Les partenaires sociaux européens du tourisme appellent à une concurrence loyale

10/12/15

Les partenaires sociaux européens du tourisme appellent à une concurrence loyale avec les acteurs de l’économie dite « collaborative »

 

A l'occasion de la Session plénière de la Commission européenne sur le Dialogue Social, présidée par Jean-Marc Banquet d'Orx, Trésorier de l'UMIH, tenue le 4 décembre à Bruxelles, l'HOTREC et l'EFFAT ont publié une déclaration commune sur l'économie dite « collaborative », appelant à une concurrence loyale entre tous les acteurs du secteur du tourisme. Dans le cadre de leur programme de travail 2016-2017, les partenaires sociaux continueront à échanger sur les préoccupations et les défis communs que l'économie dite « collaborative » soulève pour les consommateurs, mais aussi les entreprises et leurs salariés.

 

Au cours de leurs différentes réunions sur le dialogue social en 2014 et 2015, les représentants ont affirmé leurs préoccupations liées à l'émergence et la propagation rapide de l'économie dite « collaborative » dans le secteur de l'hébergement touristique marchand, qui se développe de manière industrielle, incontrôlée et non réglementée. Pour cette raison, les partenaires sociaux de l'UE du secteur du tourisme ont décidé, à l’instar des syndicats de salariés new-yorkais, d'unir leurs forces aux organisations professionnelles pour discuter de l'impact de l'économie dite « collaborative » sur les entreprises et l'emploi.

 

« Les entreprises du secteur du tourisme, qui sont dans la grande majorité des petites et moyennes entreprises, se trouvent soumises à des réglementations lourdes dans tous les pays. Le respect de ces réglementations augmente nécessairement le prix du service fourni, mais assure d'autre part un environnement de travail encadré pour les salariés et un service sécurisé de qualité pour les consommateurs », a déclaré Jean-Marc Banquet d'Orx.

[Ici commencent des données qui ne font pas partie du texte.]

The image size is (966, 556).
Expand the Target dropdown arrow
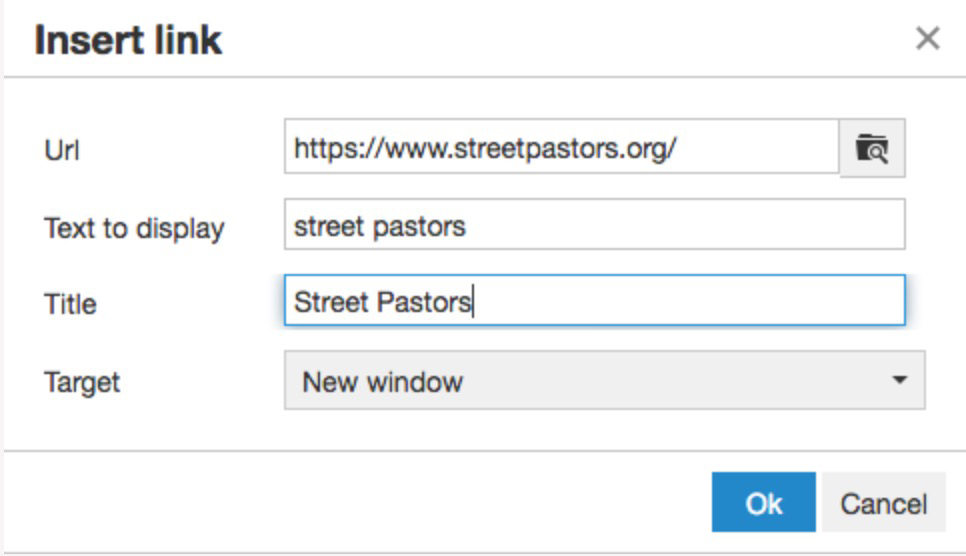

« Les entreprises établies dans le secteur de l'hôtellerie doivent se conformer à la réglementation du travail, y compris les conventions collectives et veiller au respect des droits des travailleurs du secteur », a ajouté Harald Wiedenhofer, Secrétaire général de l'EFFAT. « Nous craignons que l'offre accrue de services d'hébergement au travers de l'économie dite « collaborative » entraîne une diminution de l'emploi régulier et une augmentation de la création d'emplois informels, étendant ainsi le travail précaire et non déclaré et la concurrence déloyale », a conclu Harald Wiedenhofer.

 

Nous en appelons aux autorités publiques pour recueillir des données sur l'impact de l'économie dite « collaborative » sur les entreprises et sur l'emploi dans le tourisme et pour garantir que la législation sociale soit pleinement respectée par tous.